■ **YOUR GOAL**
Reproduce the lines below verbatim, omitting the pictures.
++++ DATASET RECORDS
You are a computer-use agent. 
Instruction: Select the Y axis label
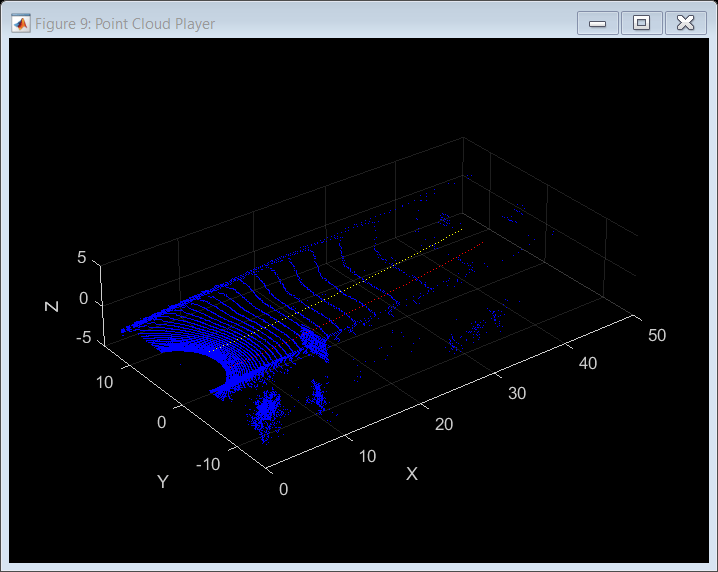click(163, 482)
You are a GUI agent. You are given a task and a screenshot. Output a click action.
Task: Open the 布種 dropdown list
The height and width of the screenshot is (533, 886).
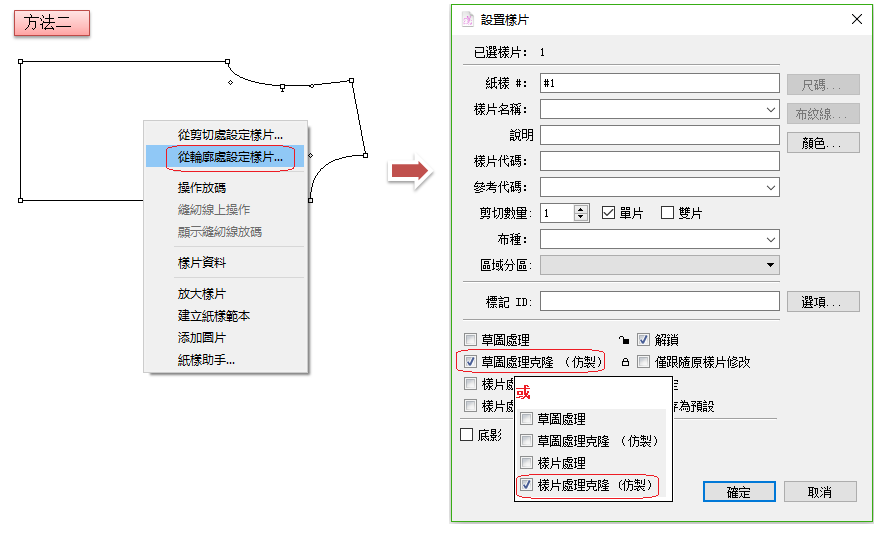(x=770, y=239)
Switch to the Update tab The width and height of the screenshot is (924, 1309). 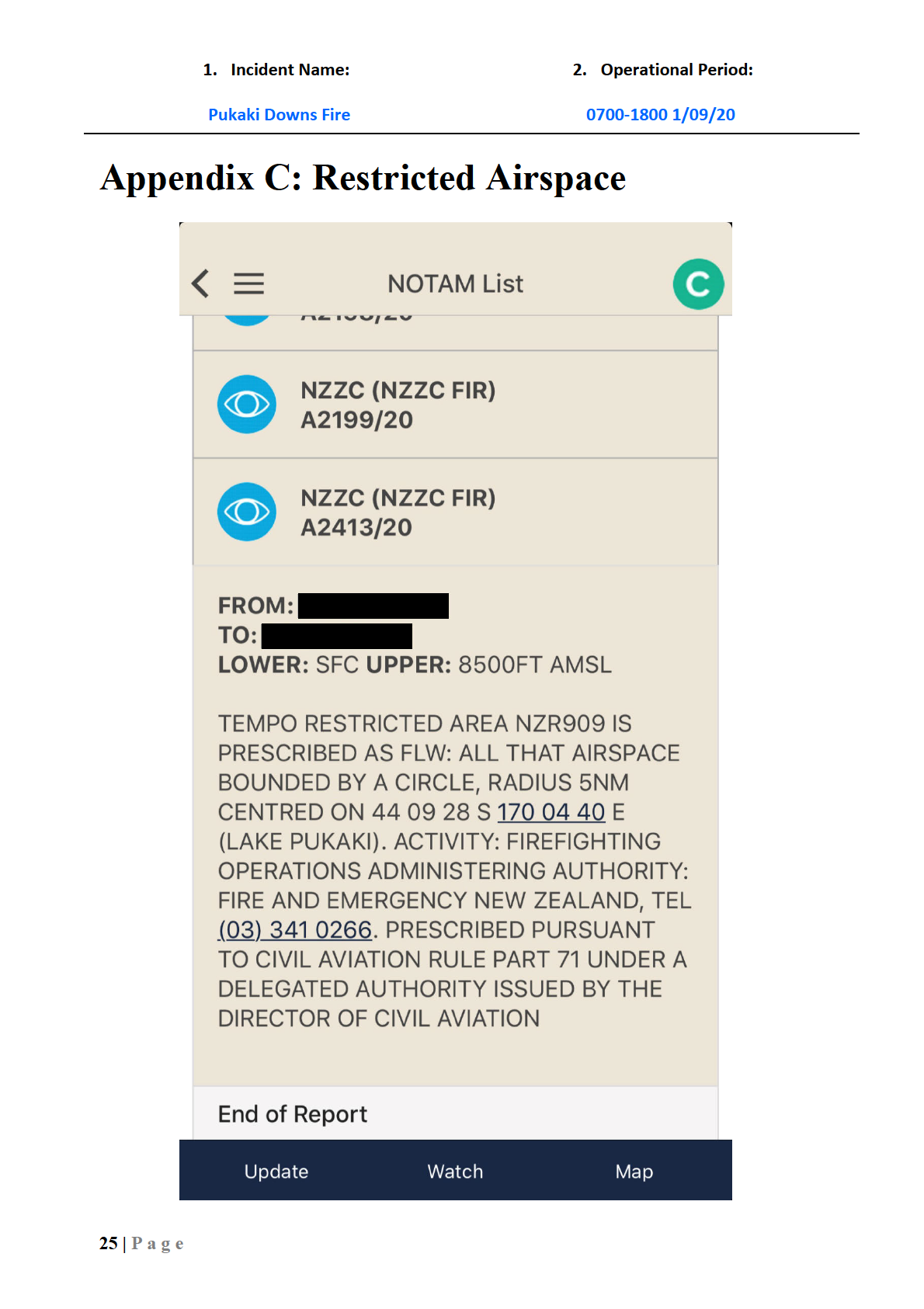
++++++++
■ **COMPLETE ANSWER**
You are a computer-use agent. 
Instruction: Select the Y axis label
click(163, 482)
You are a GUI agent. You are given a task and a screenshot. Output a click action.
Task: Open the 布種 dropdown list
The height and width of the screenshot is (533, 886).
(x=770, y=239)
Switch to the Update tab The width and height of the screenshot is (924, 1309). 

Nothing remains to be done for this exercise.